6.3.3.4. Parallel bam2starch

The bam2starch_slurm, bam2starch_sge, and bam2starch_gnuParallel scripts use a SLURM, Sun or Oracle Grid Engine (SGE/OGE), or GNU Parallel job scheduler, respectively, to parallelize the work of bam2starch, which converts an indexed, 0-based, half-open [start-1, end) Binary (Sequence) Alignment/Map (BAM) file to a sorted, 0-based, half-open [start-1, end) UCSC BED dataset, and thence converts this to a Starch-formatted archive.

This script splits the indexed BAM file by chromosome name. Each chromosome of BAM records is converted to a Starch-formatted archive with bam2starch (via convert2bed). Once all per-chromosome archives are made, they are collated into one final Starch archive with starchcat.

Tip

A Starch-formatted archive can save a great deal of space relative to the original BAM format, up to 33% of the original BAM dataset, while offering per-chromosome random access. Further, use of a computational grid practically reduces the total compression time to that of the largest chromosome (e.g., chr1 or similar), an order of magnitude reduction over bam2starch alone.

6.3.3.4.1. Dependencies

This shell script is dependent upon a working computational grid that is managed with SLURM 16.05.0, Sun Grid Engine 6.1u5 (or higher), or installation of GNU Parallel v20130922 or greater.

6.3.3.4.2. Source

The bam2starch_slurm, bam2starch_sge, and bam2starch_gnuParallel conversion scripts are part of the binary and source downloads of BEDOPS. See the Installation documentation for more details.

6.3.3.4.3. Usage

Note

Please review and edit the contents of this script before use with your data.

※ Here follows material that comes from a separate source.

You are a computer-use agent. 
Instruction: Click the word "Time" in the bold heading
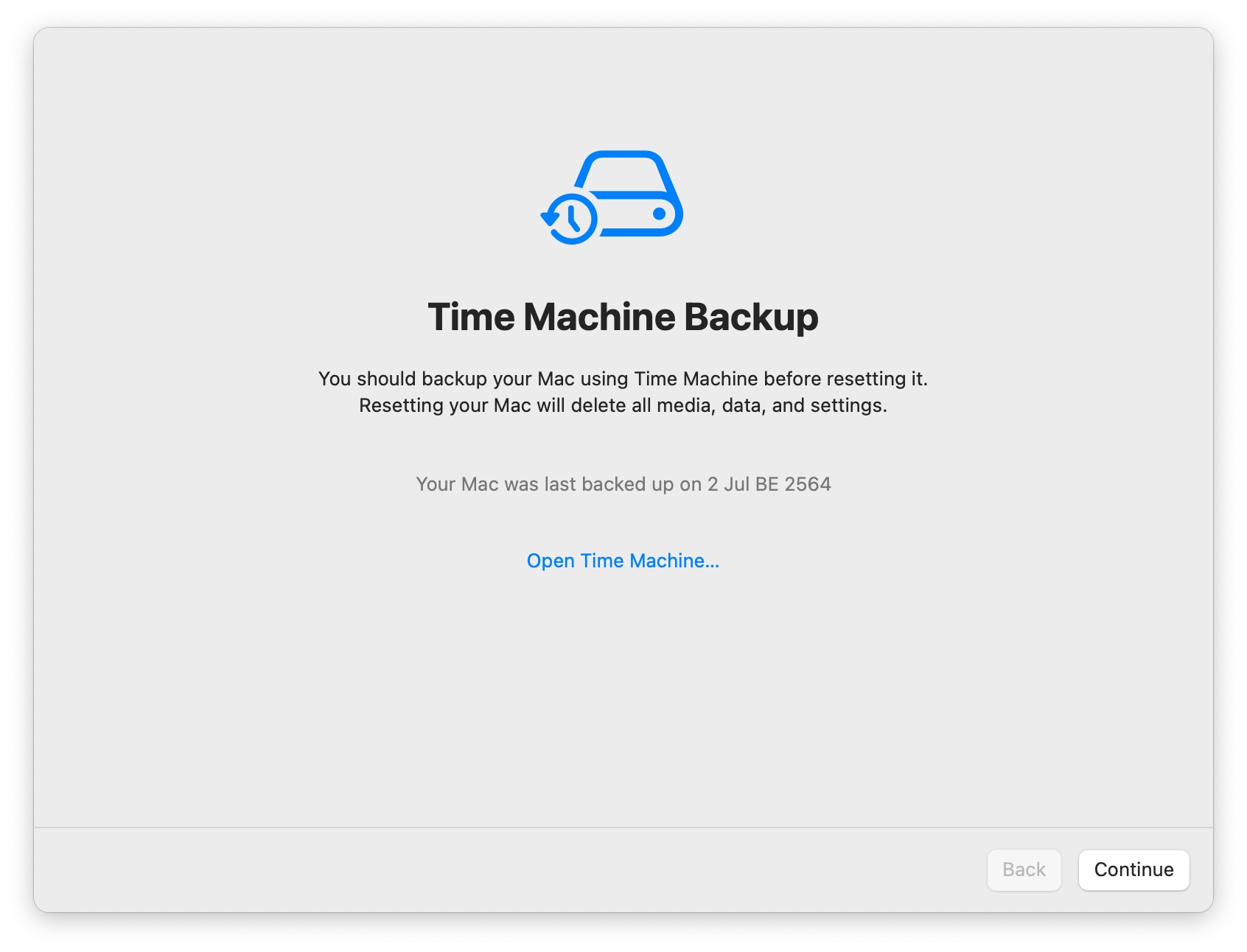(471, 317)
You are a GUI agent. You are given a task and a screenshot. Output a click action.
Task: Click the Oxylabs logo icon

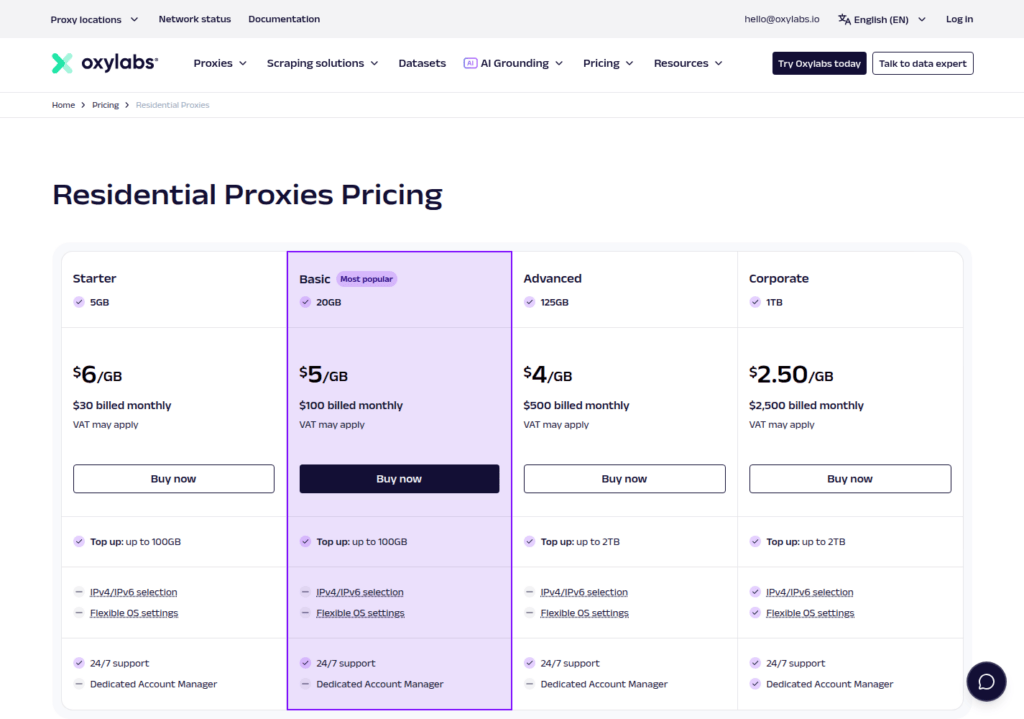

Customization may be required to match your SLURM, SGE/OGE, or GNU Parallel installation and environment, as well as the nature of your BAM data.

At minimum, use of this script with an SGE/OGE computational cluster will require editing of the queue parameter, possible adjustments to qsub options, and may require adjustments to paths to working BEDOPS binaries.

You will also need to make sure your BAM data are indexed. There must be a second BAI file with the same prefix name as the BAM file you wish to compress, located in the same working directory. If this index file is not present, the script will exit early with an error.

You may also wish to review other parameters available with the bam2starch script, applying them in this script as needed (see the bam2bed documentation for more details).